-- Supplied passage start --
- Born: November 29, 1921 Shreveport, Louisiana, U.S.
- Died: September 13, 2009 (aged 87) Jamesville, New York, U.S.

Education
- Alma mater: University of Chicago

Philosophical work
- Era: Contemporary philosophy
- Region: Western philosophy
- School: Analytic philosophy
- Notable ideas: Epistemic justification

= William Alston =

American philosopher (1921–2009)

William Payne Alston (November 29, 1921 – September 13, 2009) was an American philosopher. He is widely considered to be one of the most important epistemologists and philosophers of religion of the twentieth century, and is also known for his work in metaphysics and the philosophy of language. His views on foundationalism, internalism and externalism, speech acts, and the epistemic value of mystical experience, among many other topics, have been very influential. He earned his PhD from the University of Chicago and taught at the University of Michigan, Rutgers University, University of Illinois, and Syracuse University.

== Early life and education ==
Alston was born to Eunice Schoolfield and William Alston on November 29, 1921, in Shreveport, Louisiana. He graduated from high school when he was 15 and went on to Centenary College of Louisiana, graduating in 1942 with a Bachelor of Music in piano. During World War II, he played clarinet and bass drum in a military band in California. During this time, he became interested in philosophy, sparked by W. Somerset Maugham's book The Razor's Edge, and read the works of well-known philosophers such as Jacques Maritain, Mortimer J. Adler, Francis Bacon, Plato, René Descartes, and John Locke. Alston was honorably discharged from the US army in 1946, going on to enter a graduate program for philosophy at the University of Chicago, even though he had never formally taken a class on the subject. While he was there, he learned more about philosophy from Richard McKeon and Charles Hartshorne, and he received his PhD in 1951. His dissertation was on the subject of the philosophy of Alfred North Whitehead.
-- Supplied passage end --
_Task instructions_. Please give the degree Alston earned from Centenary College of Louisiana, according to the biography of William Alston. The records are separate material, unrelated to the biography of William Alston.
-- Provided data start --
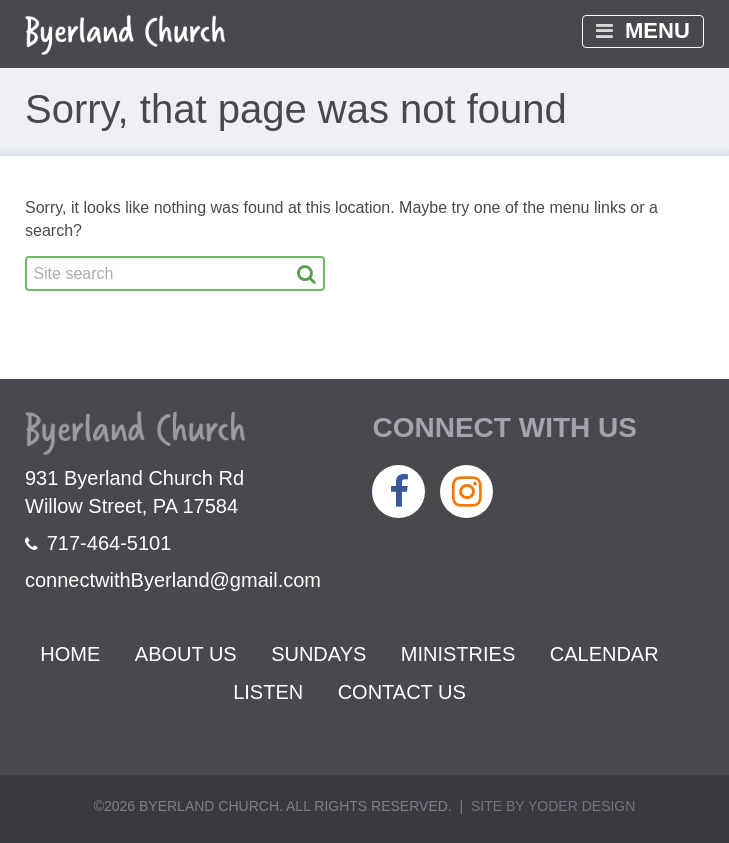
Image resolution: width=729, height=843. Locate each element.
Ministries (458, 654)
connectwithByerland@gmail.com (173, 580)
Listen (268, 692)
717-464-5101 (98, 543)
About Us (186, 654)
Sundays (318, 654)
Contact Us (402, 692)
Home (70, 654)
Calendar (604, 654)
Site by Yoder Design (553, 806)
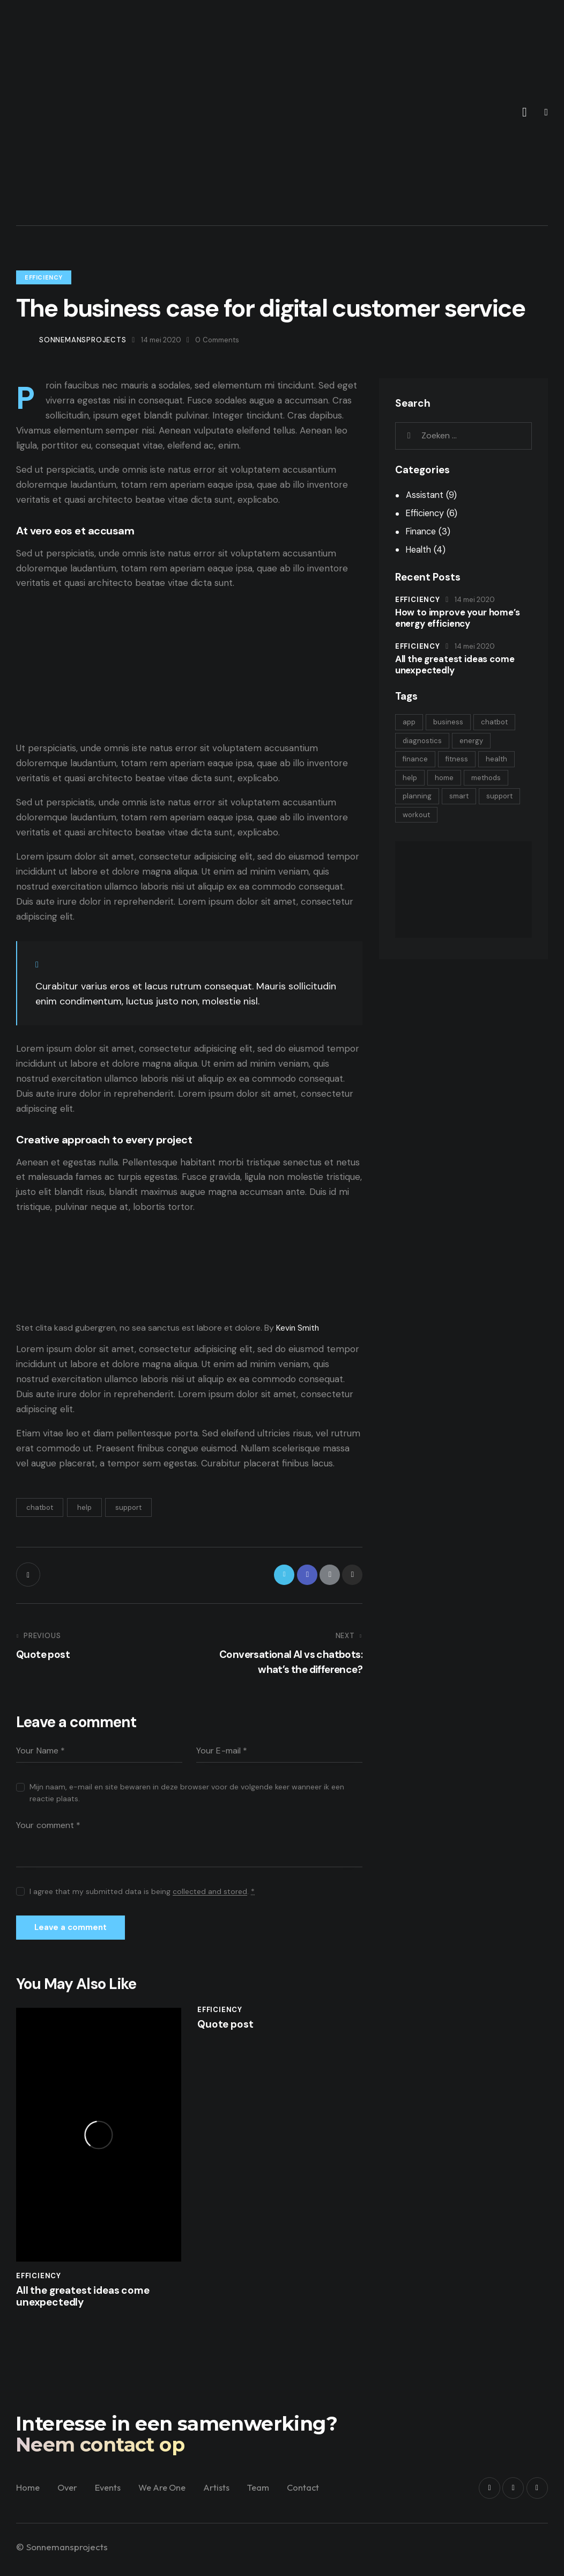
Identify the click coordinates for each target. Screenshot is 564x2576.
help (84, 1507)
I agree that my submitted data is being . (142, 1894)
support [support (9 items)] (417, 819)
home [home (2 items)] (449, 780)
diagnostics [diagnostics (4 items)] (423, 741)
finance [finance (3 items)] (416, 761)
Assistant (425, 495)
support (128, 1507)
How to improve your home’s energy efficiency (454, 618)
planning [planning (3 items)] (418, 799)
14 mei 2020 (475, 599)
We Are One (168, 2498)
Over (69, 2498)
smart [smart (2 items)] (463, 799)
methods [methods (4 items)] (494, 780)
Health (420, 549)
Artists (225, 2498)
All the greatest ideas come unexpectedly (88, 2306)
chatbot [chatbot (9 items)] (502, 722)
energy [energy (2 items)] (476, 741)
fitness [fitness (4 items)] (461, 761)
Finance (422, 531)
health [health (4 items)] (504, 761)
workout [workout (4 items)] (465, 819)
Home (28, 2498)
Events (111, 2498)
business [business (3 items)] (453, 722)
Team (268, 2498)
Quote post (227, 2032)
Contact (314, 2498)
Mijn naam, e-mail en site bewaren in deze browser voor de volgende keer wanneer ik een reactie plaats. (186, 1796)
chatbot (39, 1507)
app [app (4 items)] (410, 722)
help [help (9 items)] (411, 780)
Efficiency (44, 277)
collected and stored (210, 1895)
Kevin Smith (298, 1327)
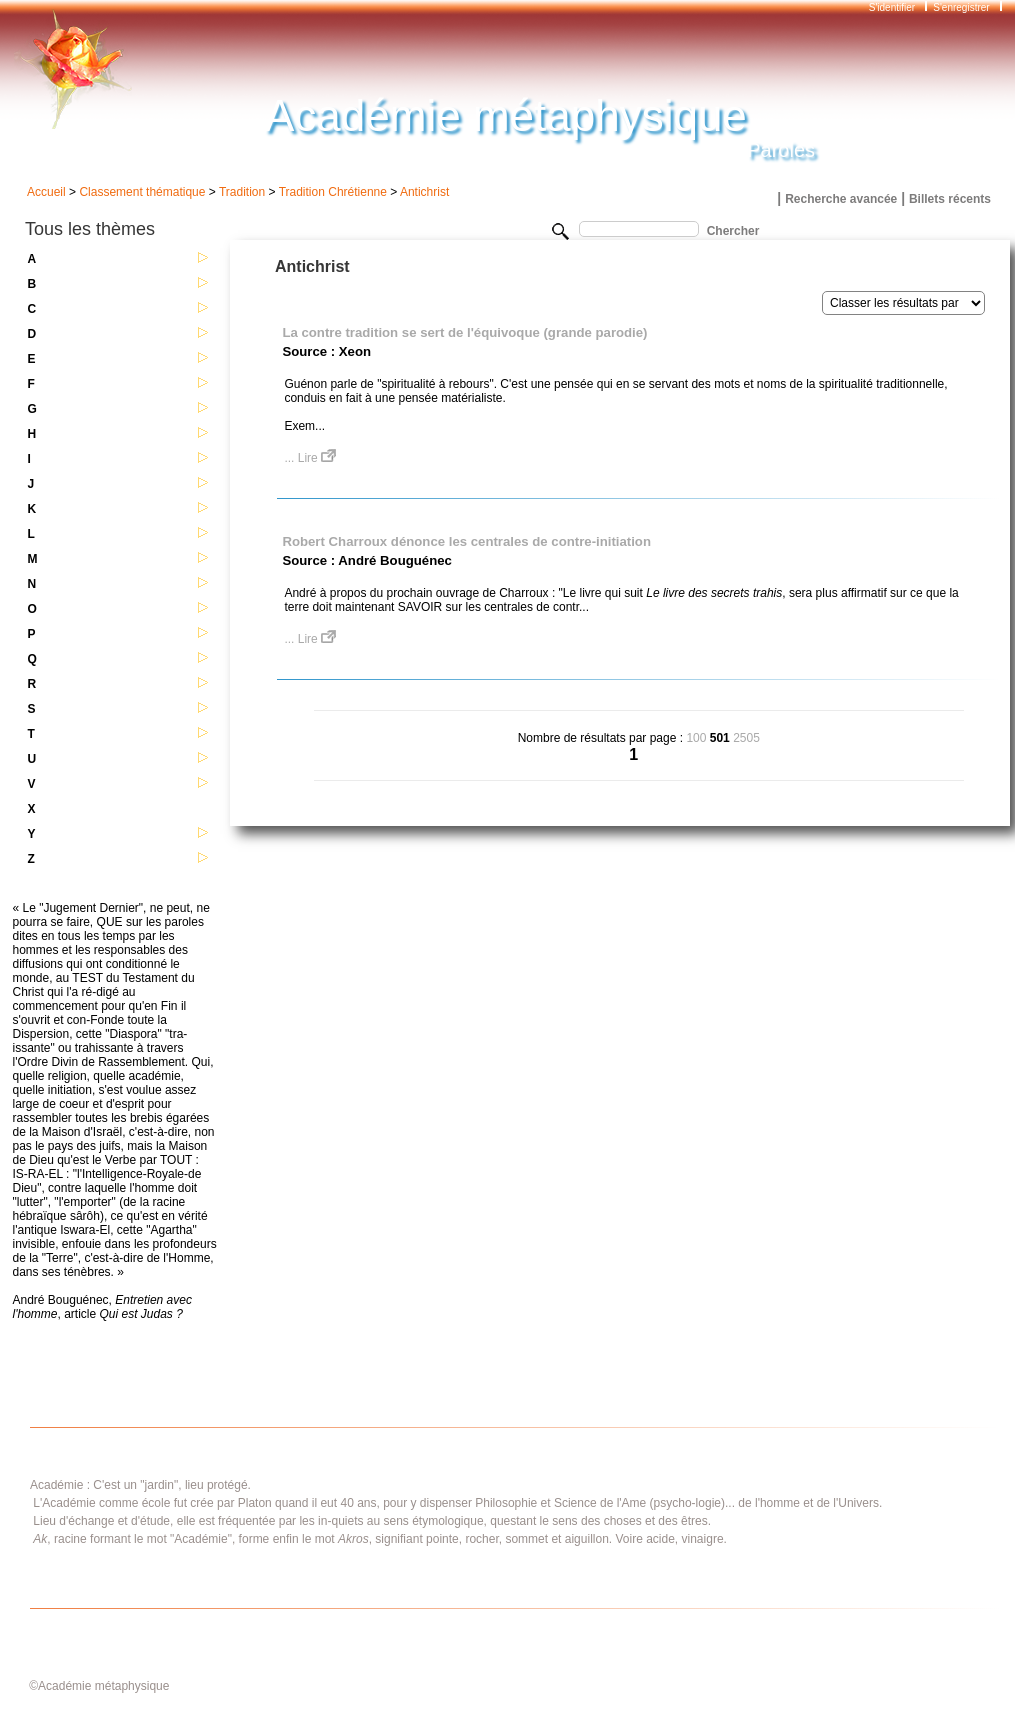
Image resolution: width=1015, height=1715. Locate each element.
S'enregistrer (961, 7)
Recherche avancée (841, 199)
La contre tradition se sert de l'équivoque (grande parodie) (464, 332)
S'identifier (893, 7)
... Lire (310, 458)
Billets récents (950, 199)
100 (696, 738)
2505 (746, 738)
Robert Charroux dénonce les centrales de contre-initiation (466, 541)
-- Provided data end --
_Right answer_. A Bachelor of Music in piano.